The far-right Confederation Liberty and Independence, or simply Confederation, had a low but relatively evenly distributed level of support, receiving between five and 10 percent of the vote in every Polish electoral district. By mapping its results with a finer set of divisions, however, we can see that its support follows the typical pattern of rightwing organizations in Poland, being lower in urban areas and higher in the east. This geographical pattern is not so clear-cut, however, for the newest far-right party, There Is One Poland. Its elevated level of support in Nowy Sącz is difficult to explain. One of Confederation’s component parties is the monarchist and Russophile Confederation of the Polish Crown, which managed to secure two Sejm seats despite receiving less than one percent of the vote.

Finally, we come to the oddly named movement called Nonpartisan Local Government Activists. As its name implies, it is a highly decentralized organization that advocates increased regional and local autonomy. Many of its more concrete proposals have a leftward slant, but others are more conservative. It also has an environmentalist platform.
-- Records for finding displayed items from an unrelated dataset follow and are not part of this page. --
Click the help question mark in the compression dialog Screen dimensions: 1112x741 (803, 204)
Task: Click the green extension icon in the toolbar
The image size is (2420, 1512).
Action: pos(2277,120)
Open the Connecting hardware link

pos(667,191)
At any rate, Wikipedia describes this organization as follows:

Formerly associated with the liberal wing of Christian democracy, the party advocates for proposals such as free public transport, free lunches for children and abolition of the personal income tax (PIT). The party also advocates for creation of a powerful ecological agency based on the American United States Fish and Wildlife Service, which would protect nature and its resources, prevent pollution environment and combat poaching and illegal hunting. The BS believes that the Polish government became too centralised and became unable to address local concerns; to this end, the party believes that the central government needs MPs who are “local government officials, entrepreneurs and community workers who are not concerned with political lists and agenda.”

As can be seen in the maps below, support for Nonpartisan Local Government Activists varied little across the county. Not surprisingly, it performed best in Legnica, which is located in Lower Silesia, the party’s birthplace. A Silesian autonomy movement has long enjoyed considerable support, buttressed by widespread suspicions about Polish nationalism and feelings of affinity with Germany and Germans. This is a complicated issue, however, that deserves its own post.

The most important aspect of Poland’s electoral geography is weakness of left-wing political parties in all areas of the country. The Polish Green party, for example, received less than one-third of one percent of the vote in the 2023 election, although, as part of the Civic Coalition, it did gain three seats in the Sejm.